5. HIV infection versus acquired immunodeficiency syndrome (AIDS).
a. AIDS describes an HIV-infected person who has one of the following conditions:
(1) A CD4 lymphocyte count of less than 200.
(2) The person is infected with an opportunistic infection or other AIDS-defining illness, including (but not limited to) tuberculosis, recurrent pneumonia infections, or invasive cervical cancer.
b. The cause of death in an AIDS patient is most likely due to an opportunistic infection.
6. Common opportunistic infections associated with AIDS:
a. Pneumonia caused by Pneumocystis jiroveci (carinii).
b. Tuberculosis.
c. Periodontal disease—severe gingivitis, periodontitis, ANUG, necrotizing stomatitis.
d. Candidiasis.
e. Oral hairy leukoplakia (EBV).
f. Kaposi’s sarcoma (HHV-8).
g. Recurrent VZV infections.
h. Condyloma acuminatum or verruca vulgaris (warts, HPV)—less common.
i. CMV infections.
j. Disseminated herpes simplex, herpes zoster.
k. Hodgkin’s, non-Hodgkin’s lymphoma.
7. Laboratory diagnosis of HIV
a. ELISA test—detects HIV antibodies.
False negatives do occur.
b. Western blot—detects HIV proteins.
There is a 99% accuracy rate when both the ELISA test and Western blot are used to diagnose HIV infection.
c. PCR—more sensitive; can amplify and identify the virus at an early stage.
8. Treatment
a. Inhibitors of reverse transcriptase.
(1) Nucleoside analogs
(a) Inhibit viral replication via competitive inhibition.
(b) Examples: zidovudine (AZT), didanosine, lami- vudine, stavudine.
(2) Nonnucleoside inhibitors.
(a) Act by binding directly to reverse transcriptase.

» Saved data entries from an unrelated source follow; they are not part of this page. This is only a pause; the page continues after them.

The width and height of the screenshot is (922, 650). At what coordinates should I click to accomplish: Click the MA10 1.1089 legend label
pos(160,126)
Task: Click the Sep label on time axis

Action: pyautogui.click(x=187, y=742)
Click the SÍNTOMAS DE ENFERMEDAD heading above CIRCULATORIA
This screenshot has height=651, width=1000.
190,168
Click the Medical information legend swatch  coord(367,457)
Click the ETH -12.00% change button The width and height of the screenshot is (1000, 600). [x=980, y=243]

(b) Examples: nevirapine, delavirdine.
b. Protease inhibitor.
c. “Triple cocktail” therapy—often consists of two nucleoside inhibitors and a protease inhibitor.
Coccidioidomycosis (Valley Fever; San Joaquin Fever)
A disease caused by the fungus Coccidioides immitis, usually occurring in a primary form as an acute benign asymptomatic or self-limited respiratory infection, occasionally disseminating to cause focal lesions in skin, subcutaneous tissues, lymph nodes, bones, liver, kidneys, meninges, brain, or other tissues.
Primary coccidioidomycosis is usually asymptomatic, but nonspecific respiratory symptoms resembling influenza or acute bronchitis sometimes occur or, less often, acute pneumonia or pleural effusion. Symptoms, in decreasing order of frequency, include fever, cough, chest pain, chills, sputum production, sore throat, and hemoptysis.
Progressive disseminated coccidioidomycosis may develop a few weeks, months, or occasionally years after primary infections,, is more common in men than women and is more likely to occur in association with HIV infection, immunosuppressive therapy
Symptoms often are nonspecific, including low-grade fever, anorexia, weight loss, and weakness. Extensive pulmonary involvement may cause progressive cyanosis, dyspnea, and discharge of mucopurulent or bloody sputum. Extrapulmonary lesions are usually focal, involving one or more tissue sites in bones, joints, skin, subcutaneous tissues, viscera, brain, or meninges. Draining sinus tracts sometimes connect deeper lesions to the skin. Localized extrapulmonary lesions often become chronic and recur frequently, sometimes long after completion of seemingly successful antifungal therapy.